======== EXERCISE PASSAGE

How do you recommend companies leverage technology to engage their workforce in CSR?
The number one consideration should always be ease of use. We live in a digital world and if your corporate philanthropy programs rely on manual, multi-step processes, your employees won’t want to participate—it’ll be too complicated! This is where CSR software comes into play. By leveraging a single-platform solution that is accessible via mobile and web browser, easy to log into, and supports flexible forms of giving, your employees are sure to get engaged. Once you have this technology in place, the possibilities for CSR programs are endless! Here are a couple of tried and true ways to engage your workforce in social impact:
1. Matching Gifts: Amplify employee engagement initiatives with matching gifts and promote specific causes that matter to your employees.
2. Payroll Deduction: Give employees the chance to support causes they care about on a recurring basis with payroll deduction.
3. Credit Card Giving: Make it easy and convenient for your employees to give back by enabling credit card giving.
4. Virtual Opportunities: Display virtual volunteerism opportunities with featured organizations or let employees search for remote opportunities independently with skills-based filters.
5. Service Projects & Acts of Kindness: Track internal service projects or acts of kindness, like making and delivering cards for healthcare workers on behalf of your company.
When it comes time to evaluate your CSR programs, what kind of data should be collected, and which stakeholders should be involved?
In regard to stakeholder involvement, everyone should be included. Whether it's your employees, executive leadership team, or consumers, they all have a stake in how you’re driving impact within communities. Communicating your CSR programs can help attract and retain top talent and new customers, so sharing the impact your organization is making is critical for everyone involved.

================

**APPLY WHAT YOU READ**
• A. List the ways to engage a workforce in social impact that the CSR passage names in its numbered list.
• B. Continue the CSR passage from its last sentence.

======== GIVEN ENTRIES

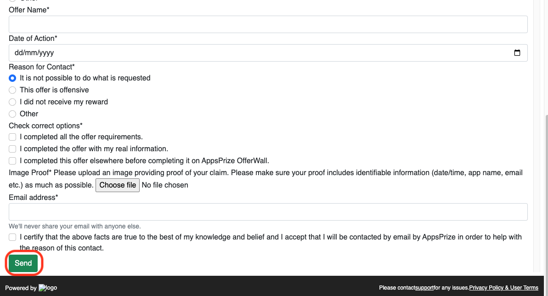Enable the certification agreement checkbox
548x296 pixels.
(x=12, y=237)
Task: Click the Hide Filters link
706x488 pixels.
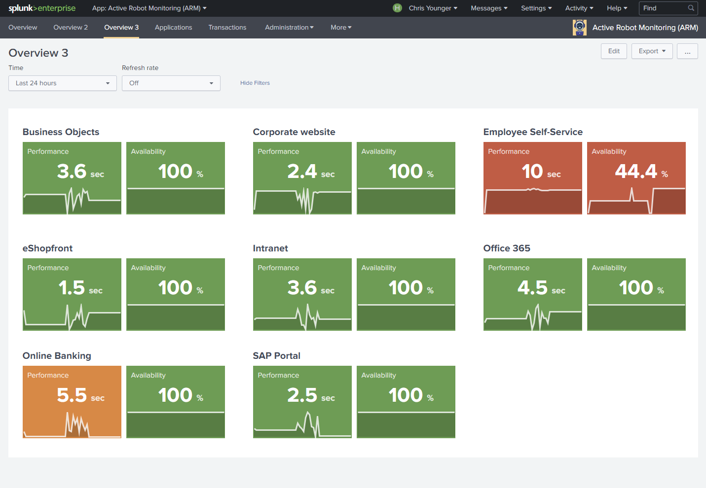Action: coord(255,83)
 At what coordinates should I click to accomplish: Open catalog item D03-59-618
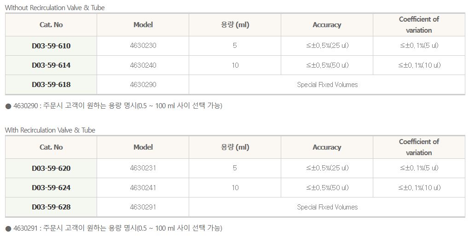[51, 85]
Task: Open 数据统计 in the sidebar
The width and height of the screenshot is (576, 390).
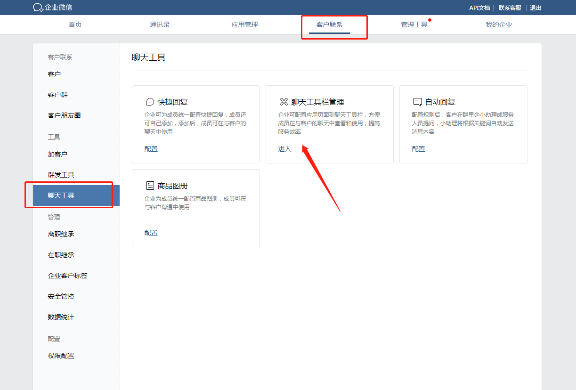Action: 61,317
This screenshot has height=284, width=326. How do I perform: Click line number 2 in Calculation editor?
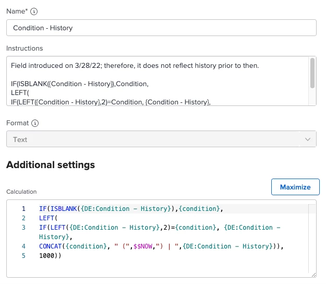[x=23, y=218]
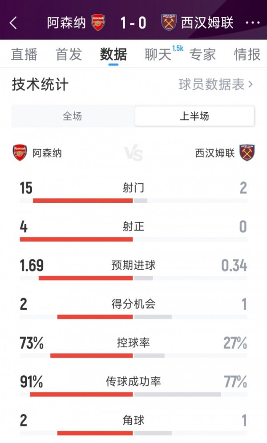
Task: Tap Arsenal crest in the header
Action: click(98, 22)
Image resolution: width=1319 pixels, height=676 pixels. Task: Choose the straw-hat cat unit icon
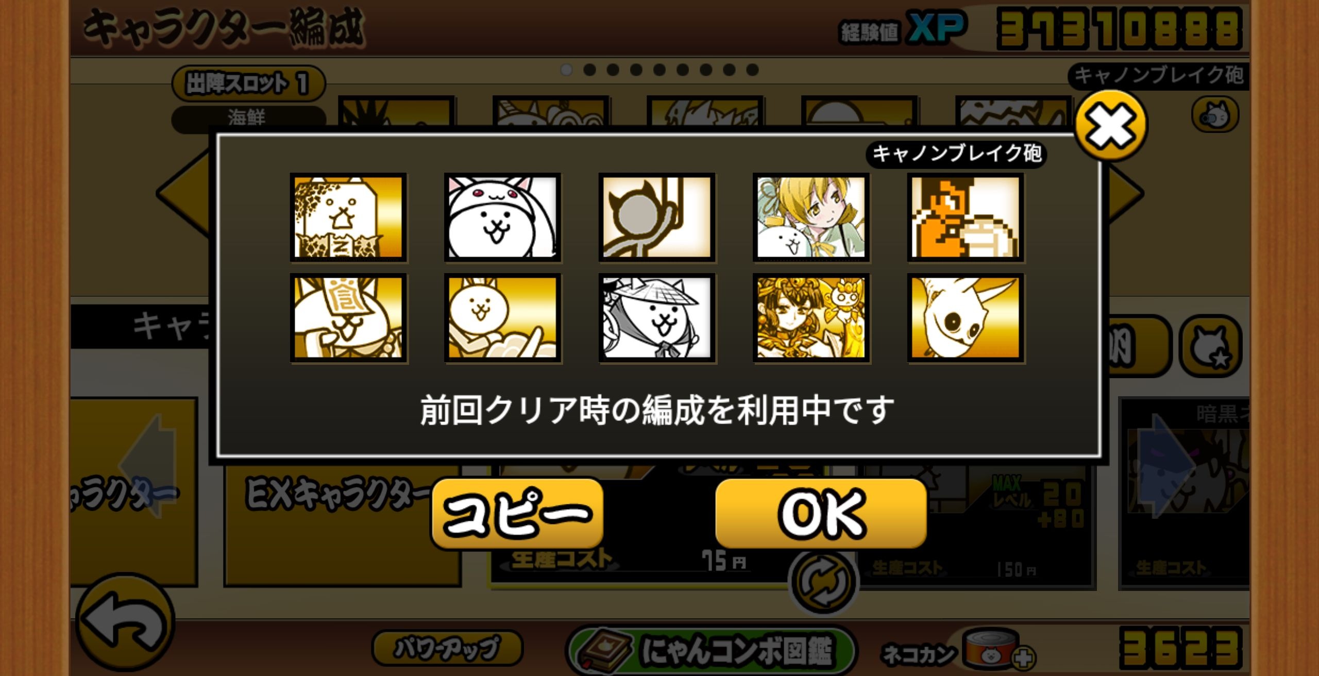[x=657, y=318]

================

**RESPONSES FOR EACH TASK**
• A.
1. Matching Gifts
2. Payroll Deduction
3. Credit Card Giving
4. Virtual Opportunities
5. Service Projects & Acts of Kindness

• B.
Once you’re ready to collect CSR program data, it's crucial to be intentional with the data you’re attempting to pull. Think about what you already know and what information you’re missing, this will drive your data analysis. You already know that your workforce is giving and volunteering, but do you know what causes they’re aligned with? Who are they giving to? This is key in building your company’s impact story. For example, if you’re able to identify that 50% of the causes your employees support were environmentally oriented, you can align future programs with this cause area. Beyond that, how many hours are they volunteering? What’s the average gift size? Where are these nonprofits located? Once you have deeper insights into how and where your employees give, you can support their efforts and build your CSR programs around causes your employees care about. And if you can show your leadership team where employees want to give and how, they’ll be more likely to offer additional support and resources.